Gambling firm Tatts Group is suing the Victorian government for more than $490 million in compensation following the expiry of its licence to operate poker machines.
Tatts and gambling rival Tabcorp held a duopoly to operate up to 27,500 poker machines outside of Melbourne's Crown casino until August 15, 2012 when their licences expired and the rights to operate the poker machines was passed on to pubs and clubs on August 16.
Tatts said on Thursday that it was starting legal action in the Victorian Supreme Court, arguing that under an agreement made in 1995 it was entitled to compensation.
Tatts claims the compensation should be an amount equal to the lesser of the licence value, which was worth $598 million, and premium payments made by new licensees.

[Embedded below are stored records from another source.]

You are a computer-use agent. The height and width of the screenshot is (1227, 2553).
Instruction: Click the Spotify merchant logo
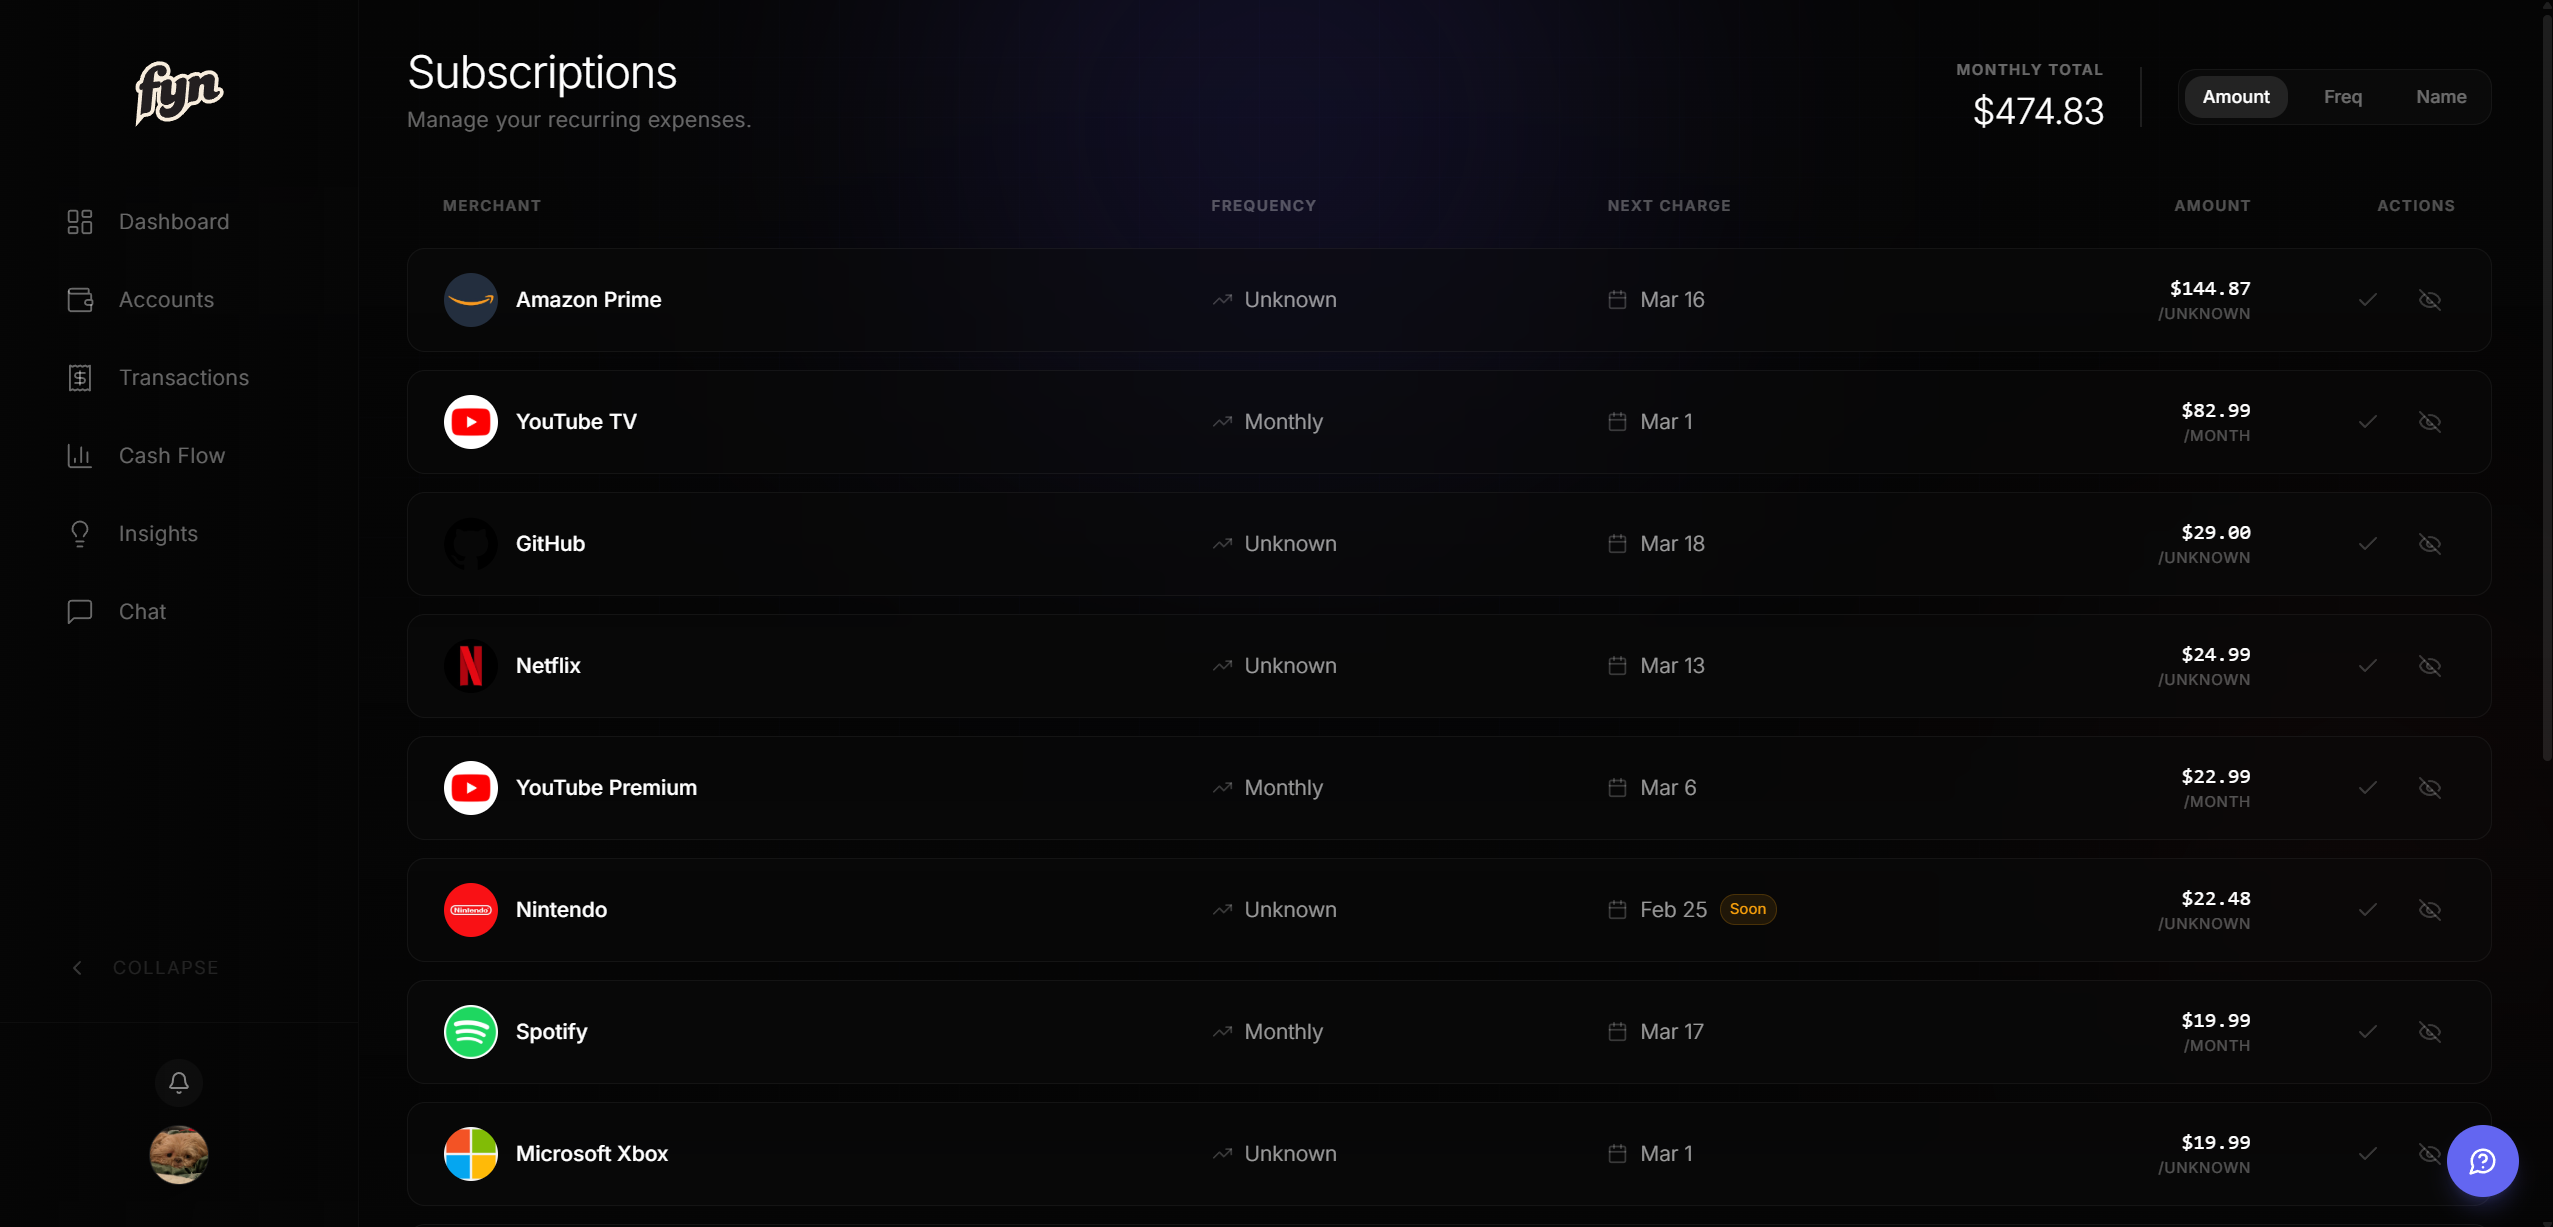471,1032
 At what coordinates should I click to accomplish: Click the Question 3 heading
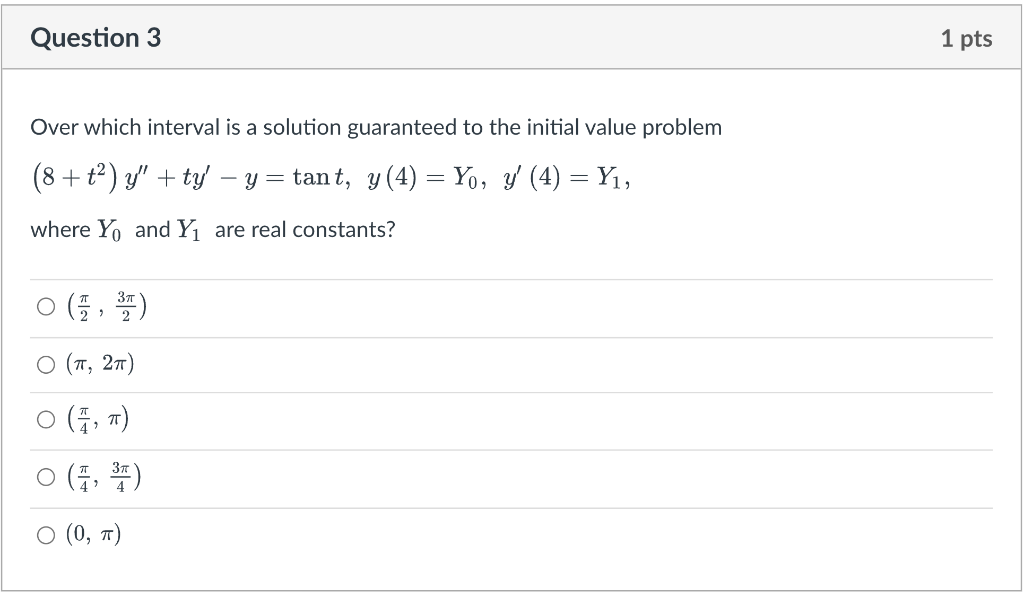click(x=95, y=38)
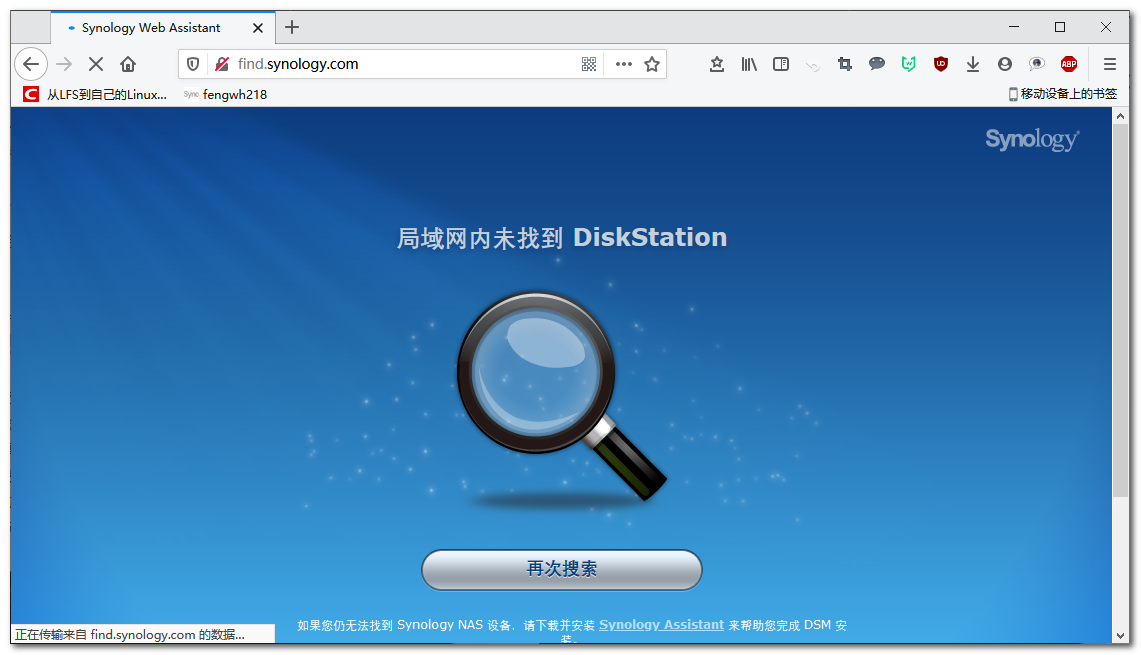Click the QR code icon in address bar
This screenshot has height=655, width=1141.
tap(589, 64)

"Based on the results of the auction of gaming machine entitlements conducted by the former Victorian government in 2010, Tatts estimates the amount of compensation may be half of the $981 million paid for gaming machine entitlements under the auction process ($490.5 million) plus amounts paid to the state following any transfers of gaming machine entitlements prior to 16 February, 2013," Tatts said in a statement.
The legal battle comes four years after the Victorian government announced it would not pay any compensation to Tatts upon the expiry of its licence.
Tatts argues that the 1995 agreement resulted in Victoria receiving substantial licence fees from Tatts for its poker machines business that it would not have otherwise received.
"These licence fees were agreed to be paid on the basis that the state would pay compensation for the investment made in the Tatts pokies business over the 20-year licence period, if a new licence was granted to anyone other than Tatts on the expiry of its licence," Tatts said.
Tatts told shareholders last October that changes to various gambling licences in Victoria had substantially changed its source of profits.
Tatts announced earlier this week that it would move its headquarters from Melbourne to Queensland next year, saying the Queensland government had helped create an environment with long-term and secure licences for Tatts.
Victorian Premier Ted Baillieu said that should the Tatts claim succeed, schools, hospitals, police, community services and kindergartens would lose access to hundreds of millions of dollars.
"If it is matched by a potentially parallel claim (from Tabcorp) that's been talked about, then obviously these figures would be much larger," he told reporters.
Victorian Opposition Leader Daniel Andrews said he remained as convinced as he was when Labor was in power that the state is not liable to compensate Tatts Group.
Tabcorp says it is entitled to a payment from the Victorian government upon the grant of new licences (in this case, to the pubs and clubs) of an amount equal to the licence value of Tabcorp's initial licences, or the premium payment paid by the new licensee, whichever is the lesser.
Tabcorp estimates that the "licence value" will be 115 per cent of the amount paid by Tabcorp for its licences: that is, 115 per cent of $597.2 million, being $686.8 million.
At the release of its annual financial results last week, Tabcorp chief executive David Attenborough said Tabcorp had made no decision on whether it would pursue legal action.